# Required tasks:
**A)** Translate this sentence from the text on the Science of Diversity into Spanish: "People do not always think of scientific reasoning as a path to understanding in emotionally charged conflicts."
**B)** Transcribe the part of the text on the Science of Diversity starting at "The Science of Diversity method" and ending at "memories and histories.".
──────── Text section
The Science of Diversity is a method of teaching universal, scientific reasoning as a tool to overcome dialog barriers and move forward in polarizing conversations. This method addresses fundamental weaknesses in the way we communicate and provide learners with the necessary skills to approach conversations about diversity issues scientifically. People do not always think of scientific reasoning as a path to understanding in emotionally charged conflicts. However, the nature of scientific reasoning causes us to pause, reflect, look to data for insight and reach scientific consensus.

The Science of Diversity method recognizes that in order to comprehend the complexities of our biases, it is necessary to understand their biological and psychological underpinnings. Many of the current agenda driven diversity and racial sensitivity programs have failed to recognize that people have biases deeply rooted in their personal memories and histories.
────────────────
──────── Records shown
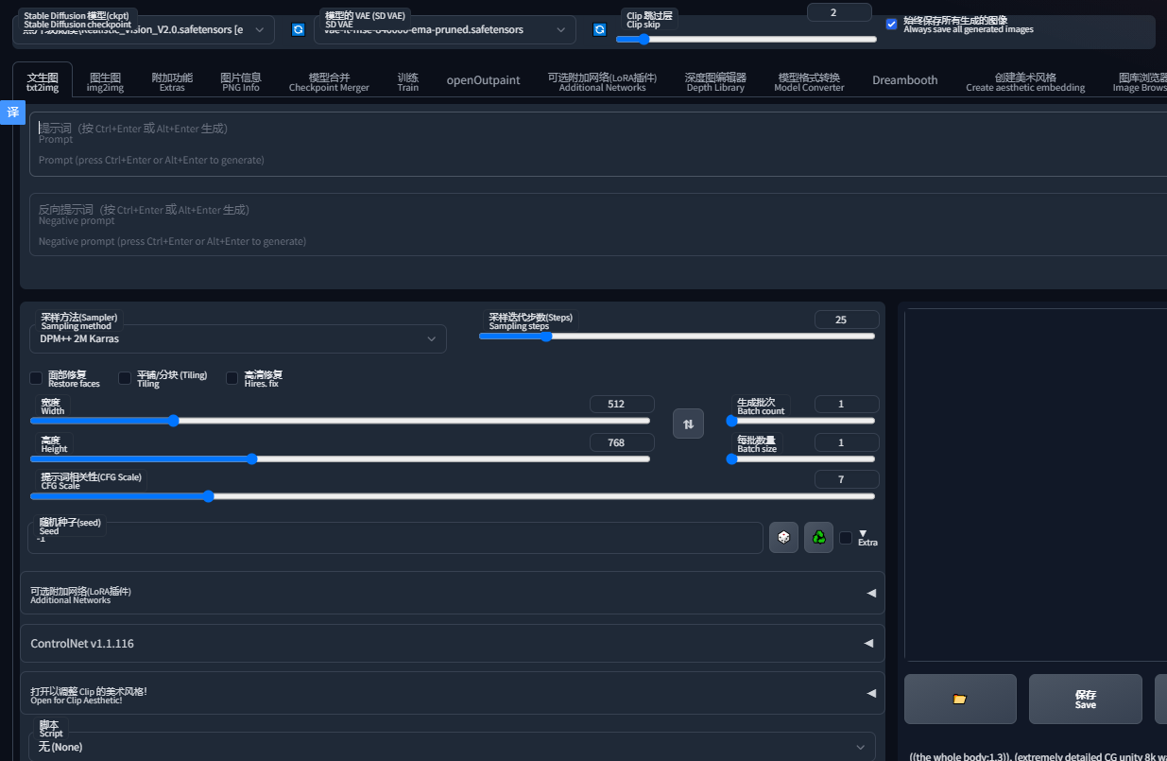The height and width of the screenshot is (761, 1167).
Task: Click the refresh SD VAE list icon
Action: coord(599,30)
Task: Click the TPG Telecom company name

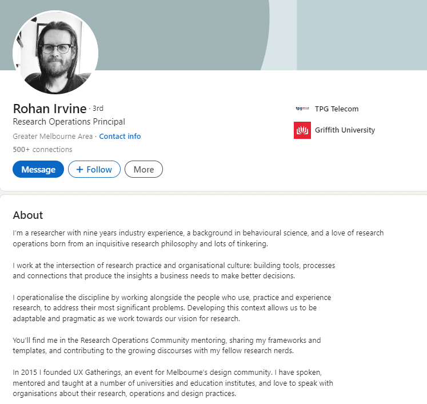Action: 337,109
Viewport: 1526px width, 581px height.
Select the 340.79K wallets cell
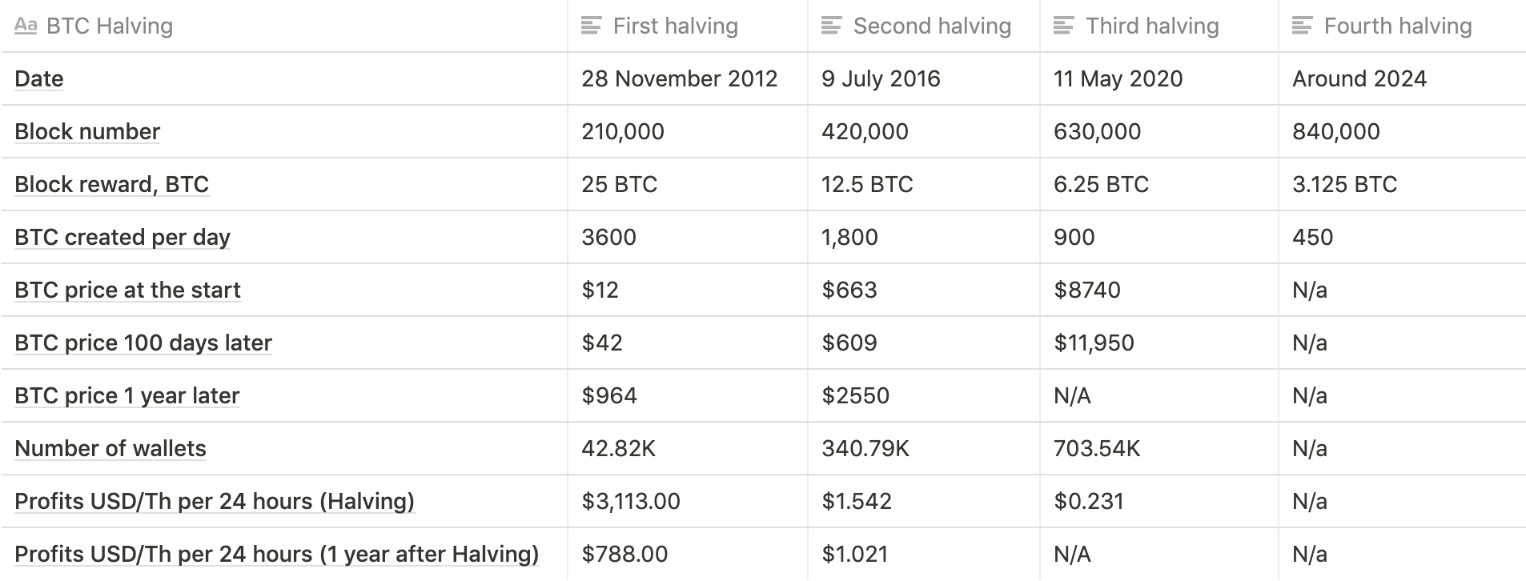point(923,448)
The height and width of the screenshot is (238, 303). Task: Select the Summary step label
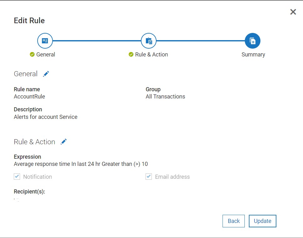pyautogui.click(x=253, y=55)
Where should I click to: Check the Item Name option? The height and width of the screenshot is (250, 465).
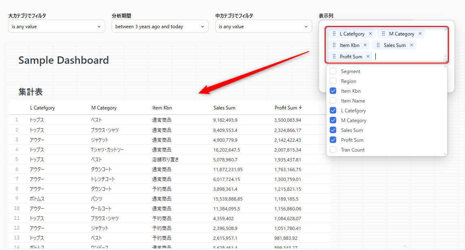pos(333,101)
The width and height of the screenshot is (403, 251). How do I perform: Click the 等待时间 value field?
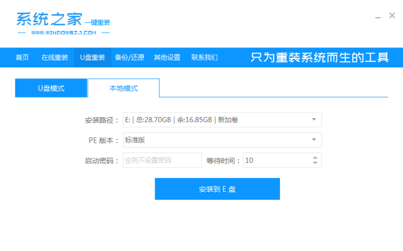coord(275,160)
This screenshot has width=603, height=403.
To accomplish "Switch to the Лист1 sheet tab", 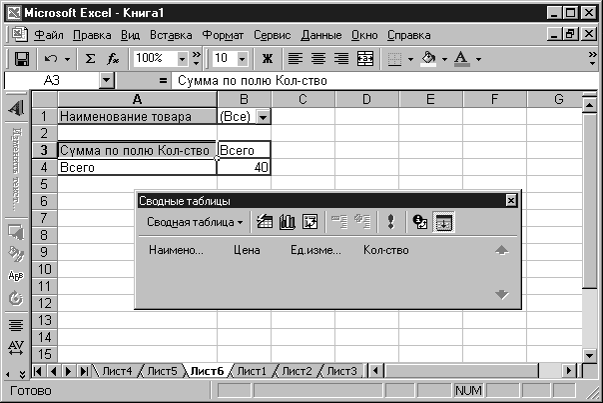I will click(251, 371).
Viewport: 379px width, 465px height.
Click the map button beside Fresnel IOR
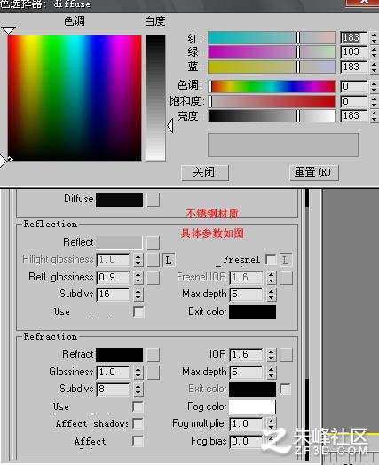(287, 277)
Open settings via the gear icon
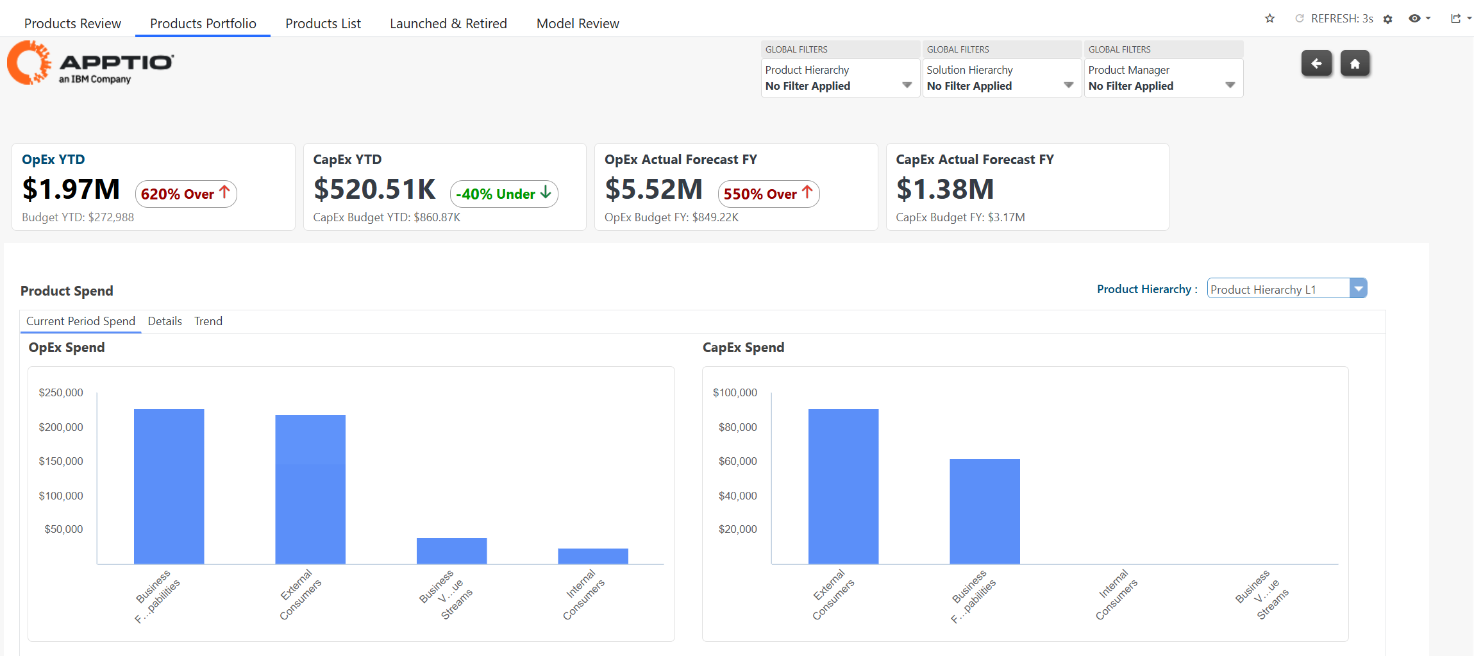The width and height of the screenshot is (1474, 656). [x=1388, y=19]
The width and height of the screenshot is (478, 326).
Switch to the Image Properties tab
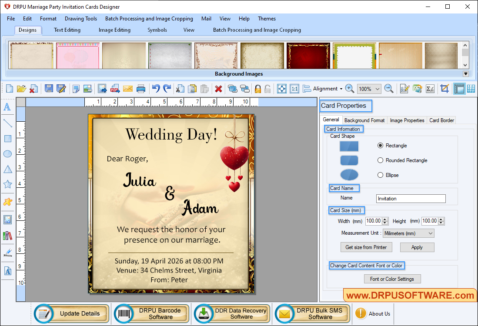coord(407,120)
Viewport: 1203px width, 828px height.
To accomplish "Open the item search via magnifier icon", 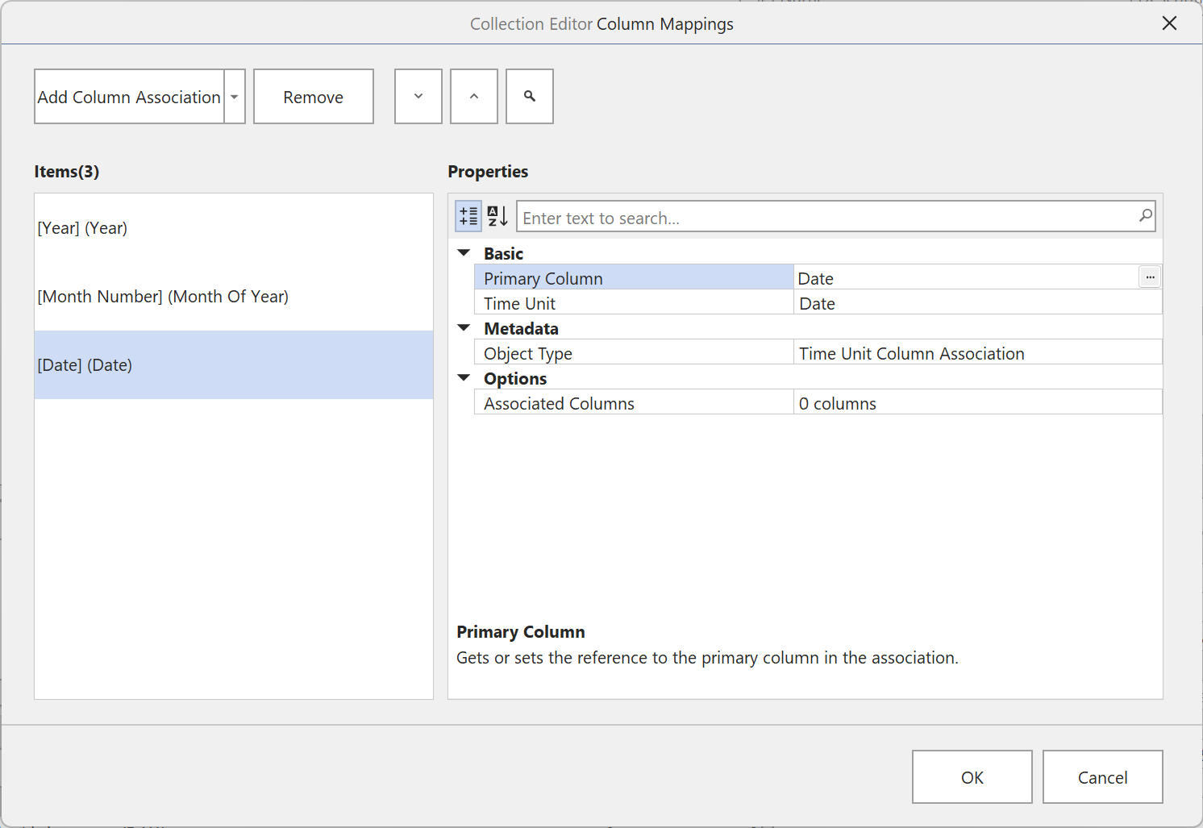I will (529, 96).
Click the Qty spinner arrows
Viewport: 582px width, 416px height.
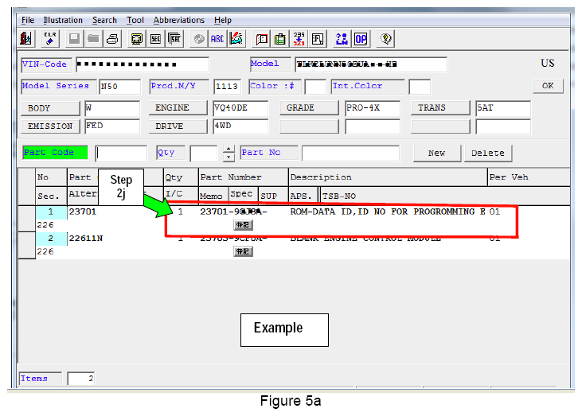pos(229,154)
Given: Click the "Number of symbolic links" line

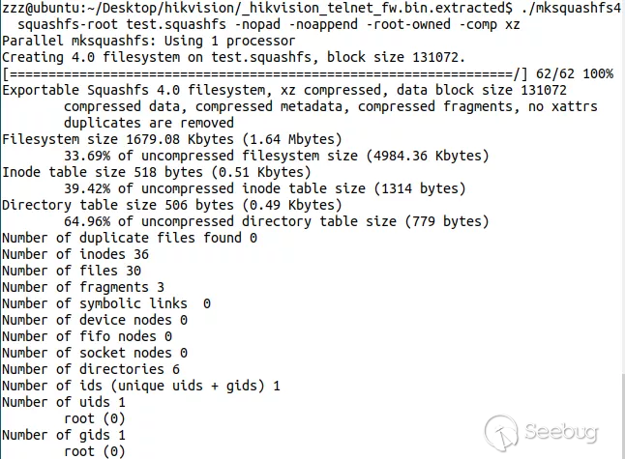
────────────────
# Your responses:
**A)** La gente no siempre piensa en el razonamiento científico como un camino hacia la comprensión en los conflictos con gran carga emocional.

**B)**
The Science of Diversity method recognizes that in order to comprehend the complexities of our biases, it is necessary to understand their biological and psychological underpinnings. Many of the current agenda driven diversity and racial sensitivity programs have failed to recognize that people have biases deeply rooted in their personal memories and histories.